**What to work on:** In the records below, find the line containing "Task: Switch to the Perspectiva viewport tab" and return it together with every later line, exactly as written; pictures are to be omitted.

**Information:**
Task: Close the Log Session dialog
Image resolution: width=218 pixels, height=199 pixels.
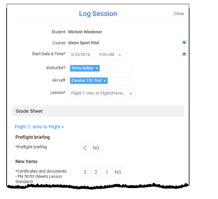Action: click(x=179, y=14)
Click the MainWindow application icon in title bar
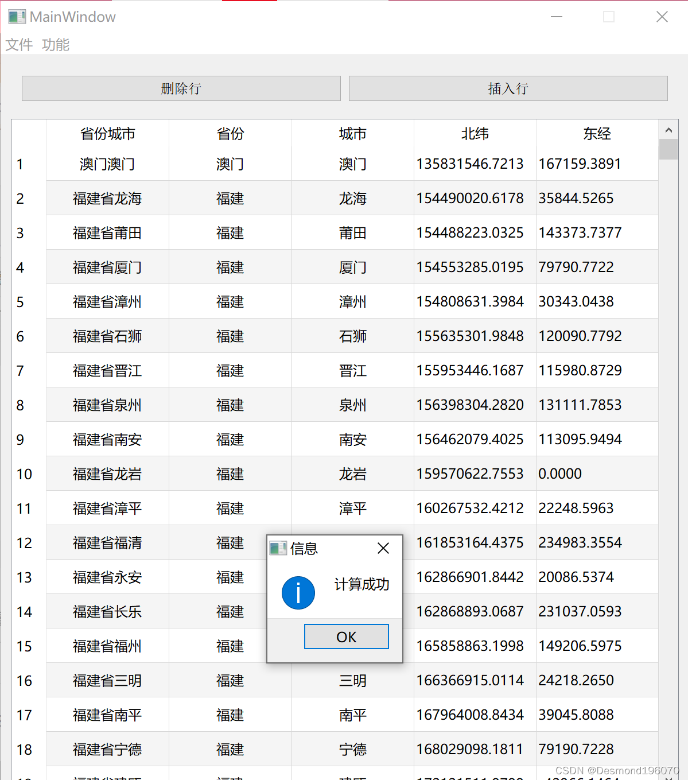The width and height of the screenshot is (688, 780). [16, 17]
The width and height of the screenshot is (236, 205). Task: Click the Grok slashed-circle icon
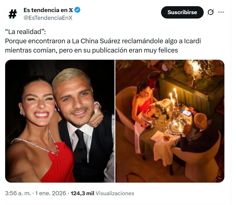(210, 12)
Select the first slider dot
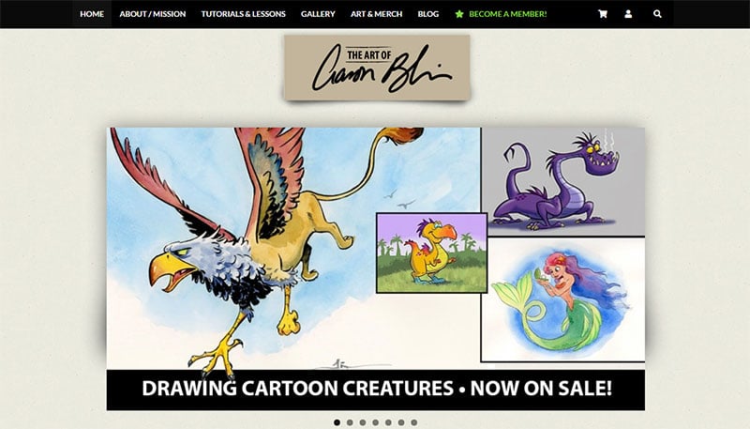The height and width of the screenshot is (429, 750). (338, 422)
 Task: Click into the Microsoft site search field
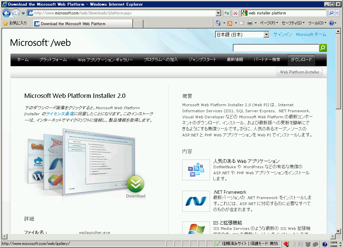275,48
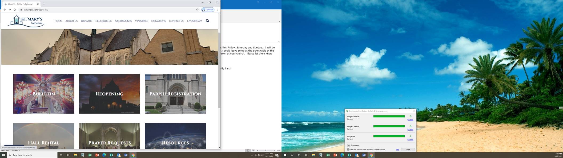The image size is (563, 158).
Task: Click the St. Mary's Cathedral logo
Action: 26,21
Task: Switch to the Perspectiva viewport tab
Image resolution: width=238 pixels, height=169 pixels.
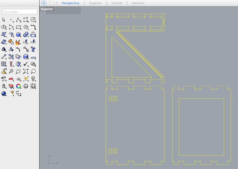Action: point(71,3)
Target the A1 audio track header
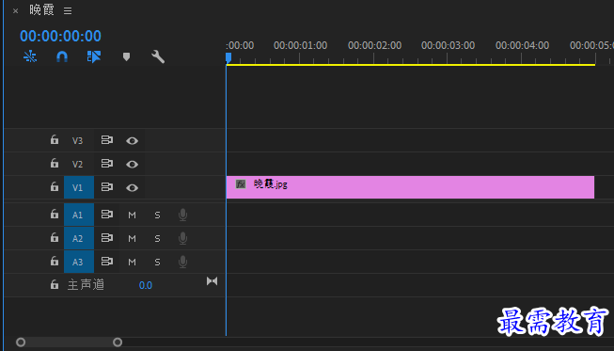This screenshot has height=351, width=614. pos(79,215)
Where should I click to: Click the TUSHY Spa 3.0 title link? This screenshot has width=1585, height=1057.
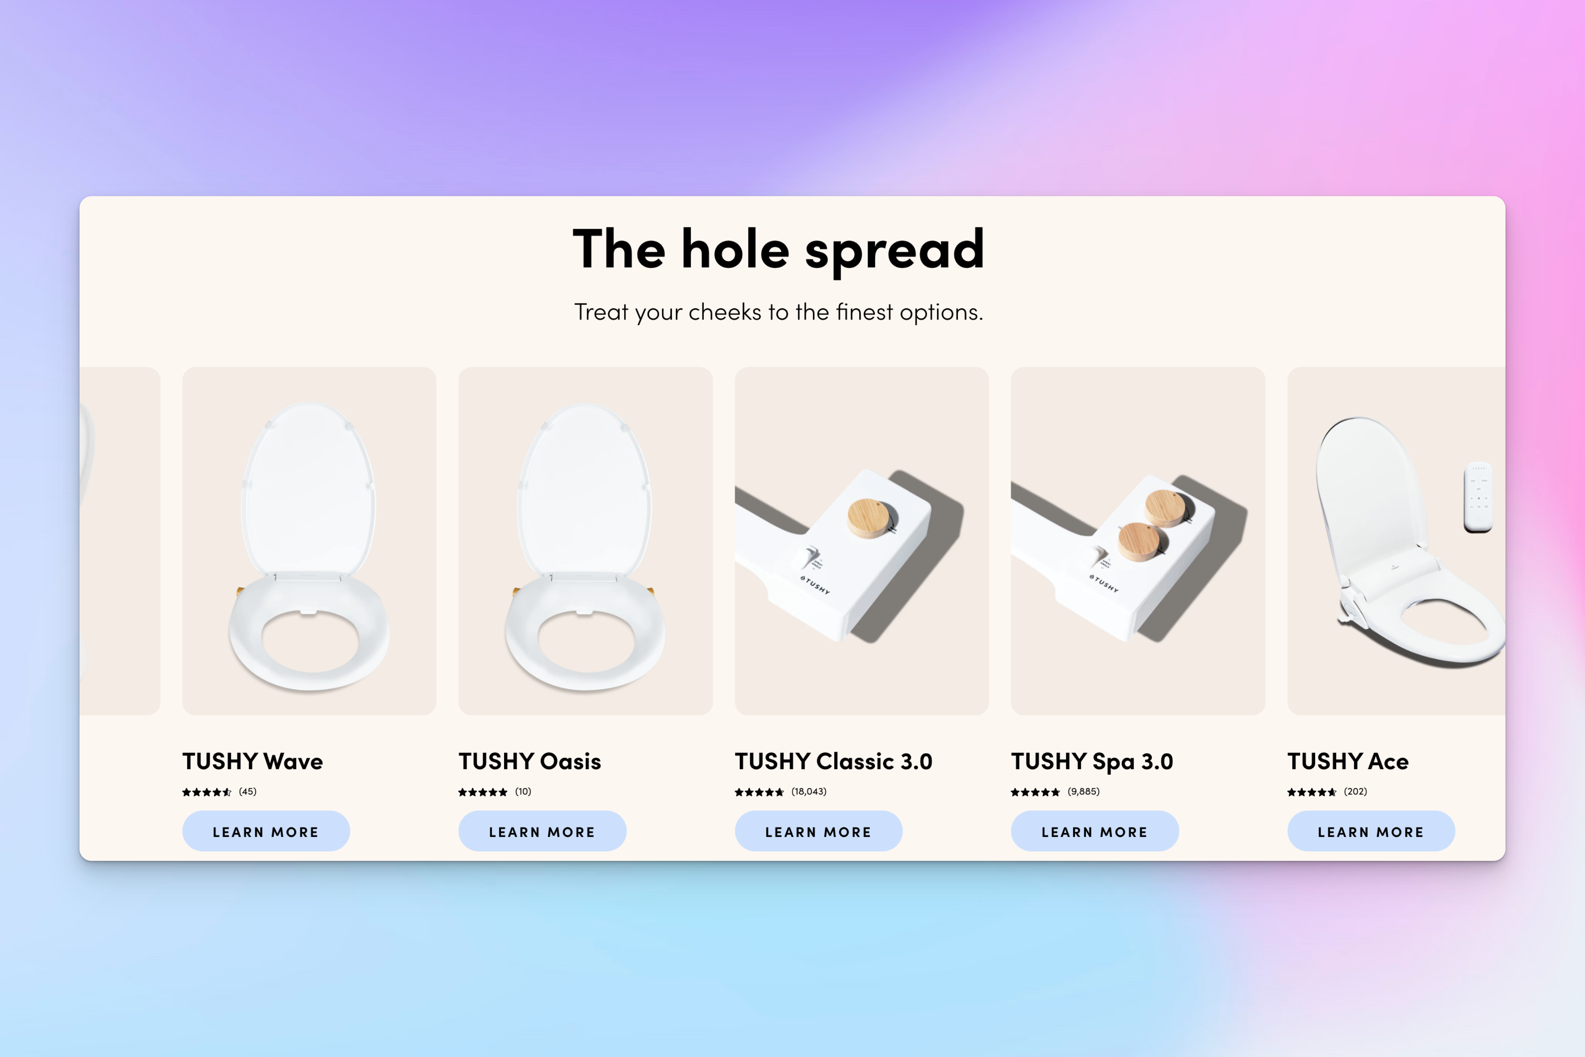click(x=1092, y=762)
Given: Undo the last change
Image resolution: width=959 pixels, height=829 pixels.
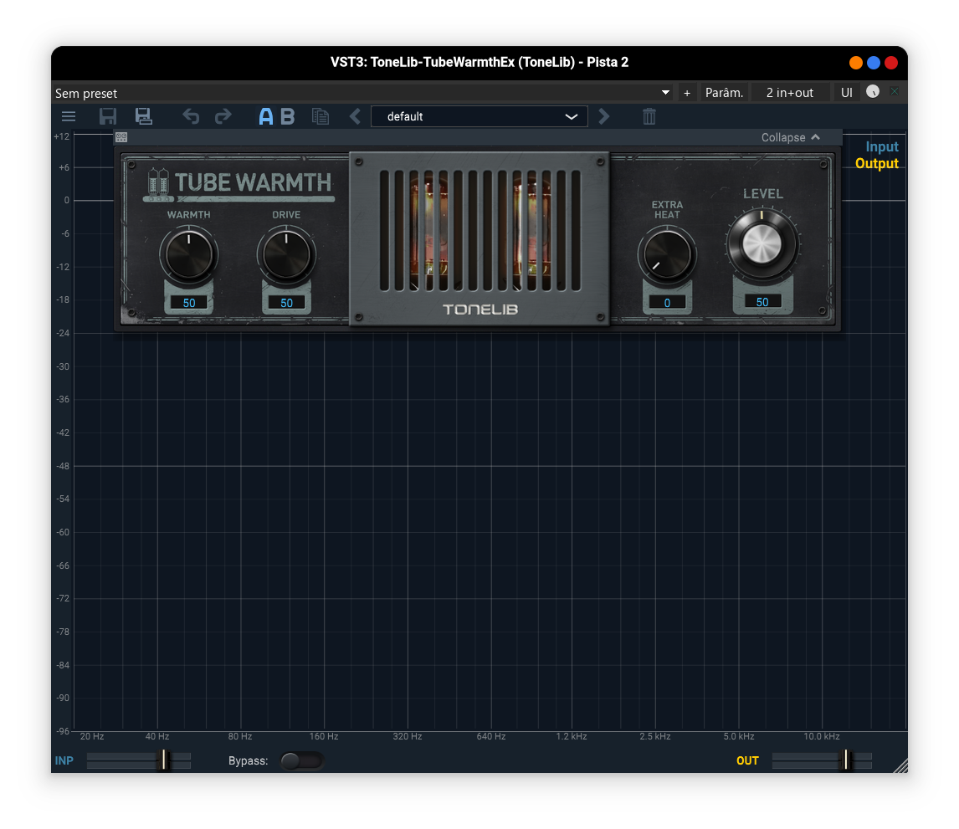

**Response below:**
Task: Switch to the Perspectiva viewport tab
Image resolution: width=238 pixels, height=169 pixels.
Action: point(71,3)
Target the A1 audio track header
This screenshot has height=351, width=614. pos(79,215)
Where should I click to: Click the TUSHY Spa 3.0 title link? This screenshot has width=1585, height=1057.
click(x=1092, y=762)
Given: Undo the last change
Image resolution: width=959 pixels, height=829 pixels.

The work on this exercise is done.